Microalgae-associated Stenotrophomonas maltophilia enhances lutein production and biostimulant activity in Monoraphidium sp.

Photosynthetic organisms like microalgae can collect solar energy and transform it into biochemical compounds as other forms of energy that can be utilized in metabolic processes. In nature, microalgae coexist with bacterial communities and may maintain a symbiotic relationship. In the current study, a heterotrophic bacterium, Stenotrophomonas maltophilia was isolated from the phycosphere of a cold-adapted green microalga Monoraphidium sp. (further abbreviated as Monoraphidium). By using advanced liquid chromatography-high-resolution tandem mass spectrometry (LC-HRMS/MS), we were able to detect homoserine lactones (HSLs): 3OHC12-HSL, 3OHC10-HSL, 3OHC14-HSL, C10-HSL, C8-HSL, and OC14-HSL, produced by S. maltophilia.
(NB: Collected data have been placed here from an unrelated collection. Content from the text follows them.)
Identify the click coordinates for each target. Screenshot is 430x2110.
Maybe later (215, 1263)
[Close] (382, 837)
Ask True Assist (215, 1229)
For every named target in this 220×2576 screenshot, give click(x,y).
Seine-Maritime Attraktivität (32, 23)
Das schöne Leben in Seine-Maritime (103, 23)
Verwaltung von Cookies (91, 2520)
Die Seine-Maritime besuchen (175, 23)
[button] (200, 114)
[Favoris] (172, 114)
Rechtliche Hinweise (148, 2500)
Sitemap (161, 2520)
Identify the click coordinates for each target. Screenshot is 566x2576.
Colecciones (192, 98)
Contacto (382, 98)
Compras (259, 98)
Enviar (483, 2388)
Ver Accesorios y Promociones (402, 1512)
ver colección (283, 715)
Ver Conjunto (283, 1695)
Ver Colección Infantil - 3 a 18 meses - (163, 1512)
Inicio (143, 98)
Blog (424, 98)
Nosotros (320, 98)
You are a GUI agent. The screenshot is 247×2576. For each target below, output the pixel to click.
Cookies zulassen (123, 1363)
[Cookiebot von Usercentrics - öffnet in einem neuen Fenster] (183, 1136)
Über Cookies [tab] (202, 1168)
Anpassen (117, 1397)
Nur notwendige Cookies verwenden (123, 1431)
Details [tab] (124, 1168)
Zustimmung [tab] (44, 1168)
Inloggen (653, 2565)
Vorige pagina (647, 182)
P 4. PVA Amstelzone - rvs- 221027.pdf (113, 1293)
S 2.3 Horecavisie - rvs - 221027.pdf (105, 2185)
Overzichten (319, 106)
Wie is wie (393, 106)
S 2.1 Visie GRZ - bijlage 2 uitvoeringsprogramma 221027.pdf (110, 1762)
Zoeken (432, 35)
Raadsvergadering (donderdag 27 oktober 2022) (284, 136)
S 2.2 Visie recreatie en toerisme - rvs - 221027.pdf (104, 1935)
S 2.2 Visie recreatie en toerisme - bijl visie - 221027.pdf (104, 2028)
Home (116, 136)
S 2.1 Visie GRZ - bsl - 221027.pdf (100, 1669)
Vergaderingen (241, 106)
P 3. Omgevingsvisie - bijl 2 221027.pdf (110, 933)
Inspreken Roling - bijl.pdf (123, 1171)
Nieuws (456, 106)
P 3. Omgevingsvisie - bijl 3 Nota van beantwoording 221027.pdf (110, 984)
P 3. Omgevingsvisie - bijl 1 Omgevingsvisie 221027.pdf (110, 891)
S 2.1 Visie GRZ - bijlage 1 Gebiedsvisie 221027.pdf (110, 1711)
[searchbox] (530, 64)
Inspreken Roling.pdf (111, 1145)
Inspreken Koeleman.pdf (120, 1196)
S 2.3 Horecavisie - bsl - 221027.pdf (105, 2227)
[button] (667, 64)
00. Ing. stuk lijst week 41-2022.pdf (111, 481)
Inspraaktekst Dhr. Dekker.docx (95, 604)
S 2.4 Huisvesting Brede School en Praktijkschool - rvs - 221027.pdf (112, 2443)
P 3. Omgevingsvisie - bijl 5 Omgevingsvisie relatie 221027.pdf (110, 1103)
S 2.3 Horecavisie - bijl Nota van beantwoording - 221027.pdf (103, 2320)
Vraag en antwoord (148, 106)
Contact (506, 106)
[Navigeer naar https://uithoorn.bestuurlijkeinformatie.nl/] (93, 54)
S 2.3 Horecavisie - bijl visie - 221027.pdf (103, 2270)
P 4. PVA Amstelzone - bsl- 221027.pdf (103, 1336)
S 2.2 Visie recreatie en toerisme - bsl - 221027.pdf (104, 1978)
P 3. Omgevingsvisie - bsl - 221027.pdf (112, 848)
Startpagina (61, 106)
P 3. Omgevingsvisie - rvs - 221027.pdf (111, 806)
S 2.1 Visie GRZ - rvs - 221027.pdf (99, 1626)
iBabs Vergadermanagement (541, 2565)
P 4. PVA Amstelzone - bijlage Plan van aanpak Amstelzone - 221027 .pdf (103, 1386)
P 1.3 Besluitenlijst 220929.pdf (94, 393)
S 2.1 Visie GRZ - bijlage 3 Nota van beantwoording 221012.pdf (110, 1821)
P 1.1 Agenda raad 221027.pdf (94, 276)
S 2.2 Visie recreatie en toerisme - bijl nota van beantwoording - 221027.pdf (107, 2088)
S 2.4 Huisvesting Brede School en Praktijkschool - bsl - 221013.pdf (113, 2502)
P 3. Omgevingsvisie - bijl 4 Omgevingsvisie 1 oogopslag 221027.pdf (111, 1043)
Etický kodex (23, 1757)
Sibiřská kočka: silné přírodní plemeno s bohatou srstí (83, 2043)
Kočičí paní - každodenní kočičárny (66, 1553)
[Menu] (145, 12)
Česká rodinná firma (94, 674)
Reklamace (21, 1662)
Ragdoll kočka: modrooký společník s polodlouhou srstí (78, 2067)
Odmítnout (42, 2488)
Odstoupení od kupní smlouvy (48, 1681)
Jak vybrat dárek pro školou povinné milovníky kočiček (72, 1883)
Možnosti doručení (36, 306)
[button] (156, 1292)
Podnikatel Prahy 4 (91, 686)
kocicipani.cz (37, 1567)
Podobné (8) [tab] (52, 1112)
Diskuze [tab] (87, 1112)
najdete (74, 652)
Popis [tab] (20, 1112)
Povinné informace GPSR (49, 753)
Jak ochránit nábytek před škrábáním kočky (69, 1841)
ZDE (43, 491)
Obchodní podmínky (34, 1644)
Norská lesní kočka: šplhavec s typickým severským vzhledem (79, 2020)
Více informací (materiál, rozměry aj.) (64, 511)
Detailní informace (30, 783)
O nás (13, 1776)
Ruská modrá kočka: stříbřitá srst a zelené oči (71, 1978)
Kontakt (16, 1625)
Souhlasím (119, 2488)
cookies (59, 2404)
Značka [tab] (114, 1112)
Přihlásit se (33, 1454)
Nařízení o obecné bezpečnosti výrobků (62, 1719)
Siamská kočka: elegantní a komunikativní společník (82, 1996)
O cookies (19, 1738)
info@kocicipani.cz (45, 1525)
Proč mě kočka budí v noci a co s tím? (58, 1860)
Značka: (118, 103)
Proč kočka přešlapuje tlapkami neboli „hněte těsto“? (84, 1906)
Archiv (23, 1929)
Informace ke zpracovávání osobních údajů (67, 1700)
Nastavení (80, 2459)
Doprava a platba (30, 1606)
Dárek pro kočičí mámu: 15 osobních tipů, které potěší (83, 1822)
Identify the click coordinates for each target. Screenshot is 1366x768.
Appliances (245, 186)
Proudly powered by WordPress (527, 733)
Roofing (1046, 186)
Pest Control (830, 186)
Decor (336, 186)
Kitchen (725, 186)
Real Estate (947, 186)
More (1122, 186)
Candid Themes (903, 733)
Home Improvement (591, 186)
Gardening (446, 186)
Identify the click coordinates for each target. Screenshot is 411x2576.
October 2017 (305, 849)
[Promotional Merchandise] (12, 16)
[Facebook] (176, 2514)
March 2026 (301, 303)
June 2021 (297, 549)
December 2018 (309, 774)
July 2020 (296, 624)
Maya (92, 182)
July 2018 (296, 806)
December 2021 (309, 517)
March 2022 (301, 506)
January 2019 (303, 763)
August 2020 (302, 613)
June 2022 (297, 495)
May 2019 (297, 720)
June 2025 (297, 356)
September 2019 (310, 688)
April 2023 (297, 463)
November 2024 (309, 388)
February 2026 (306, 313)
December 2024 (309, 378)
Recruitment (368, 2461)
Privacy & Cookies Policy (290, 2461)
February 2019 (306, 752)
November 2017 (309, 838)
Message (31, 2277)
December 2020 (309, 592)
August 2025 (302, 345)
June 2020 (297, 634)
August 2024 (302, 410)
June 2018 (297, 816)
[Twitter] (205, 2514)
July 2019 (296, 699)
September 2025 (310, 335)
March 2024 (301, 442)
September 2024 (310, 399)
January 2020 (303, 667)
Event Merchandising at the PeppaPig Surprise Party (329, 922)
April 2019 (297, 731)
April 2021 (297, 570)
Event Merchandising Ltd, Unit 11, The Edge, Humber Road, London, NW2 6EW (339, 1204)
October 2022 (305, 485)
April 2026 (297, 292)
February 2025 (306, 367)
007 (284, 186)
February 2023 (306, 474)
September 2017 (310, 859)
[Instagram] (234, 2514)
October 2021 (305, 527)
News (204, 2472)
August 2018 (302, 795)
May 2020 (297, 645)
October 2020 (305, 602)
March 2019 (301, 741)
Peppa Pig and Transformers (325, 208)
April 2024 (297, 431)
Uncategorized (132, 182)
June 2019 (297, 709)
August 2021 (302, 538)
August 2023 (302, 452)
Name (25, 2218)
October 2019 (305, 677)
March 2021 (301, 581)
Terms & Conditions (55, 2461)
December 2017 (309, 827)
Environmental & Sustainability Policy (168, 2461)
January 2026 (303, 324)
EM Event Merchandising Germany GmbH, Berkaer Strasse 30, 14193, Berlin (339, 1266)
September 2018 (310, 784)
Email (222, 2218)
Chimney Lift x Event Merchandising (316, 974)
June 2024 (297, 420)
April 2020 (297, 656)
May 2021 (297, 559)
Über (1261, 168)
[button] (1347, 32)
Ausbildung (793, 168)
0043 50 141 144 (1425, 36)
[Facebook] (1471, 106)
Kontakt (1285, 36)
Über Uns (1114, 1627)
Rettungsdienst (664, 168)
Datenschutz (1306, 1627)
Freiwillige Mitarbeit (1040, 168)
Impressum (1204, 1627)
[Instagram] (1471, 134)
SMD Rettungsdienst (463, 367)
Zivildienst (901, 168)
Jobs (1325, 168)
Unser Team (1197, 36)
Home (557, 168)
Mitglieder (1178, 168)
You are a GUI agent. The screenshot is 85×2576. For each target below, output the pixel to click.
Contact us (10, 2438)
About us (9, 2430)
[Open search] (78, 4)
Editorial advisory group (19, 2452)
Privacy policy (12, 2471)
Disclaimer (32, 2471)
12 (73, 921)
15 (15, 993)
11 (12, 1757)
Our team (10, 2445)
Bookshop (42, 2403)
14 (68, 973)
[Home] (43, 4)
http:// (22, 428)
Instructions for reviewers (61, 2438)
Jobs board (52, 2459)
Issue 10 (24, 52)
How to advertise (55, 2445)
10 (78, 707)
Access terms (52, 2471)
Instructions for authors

Further, the role of this bacterium in establishing intricate relationships and its implication on biotechnological potential was evaluated. Significant improvements were found in the lutein production of the Monoraphidium culture with bacterial supplements, achieving about 19.3 ± 0.88 mg g⁻¹ DW of this carotenoid compared to 13.7 ± 1.87 mg g⁻¹ DW in the control, which represents an increase of about 40 %. Furthermore, the biostimulant potential of Monoraphidium was evaluated using the germination tests with tomato and barley seeds. A higher germination index was observed with improvements of 55 % in tomato and 110 % in barley, respectively, as compared to the control culture, which was related to the microalgae's growth stage. The role of the bacterium was evaluated in how the intricate relationships with the microalgal culture can affect its biotechnological potential (e.g., biostimulant activity and lutein production). The current work expands our knowledge towards designing an efficient polyculture based on complementary traits and metabolic potential to maximize the yield and bioactivity in algal biotechnology.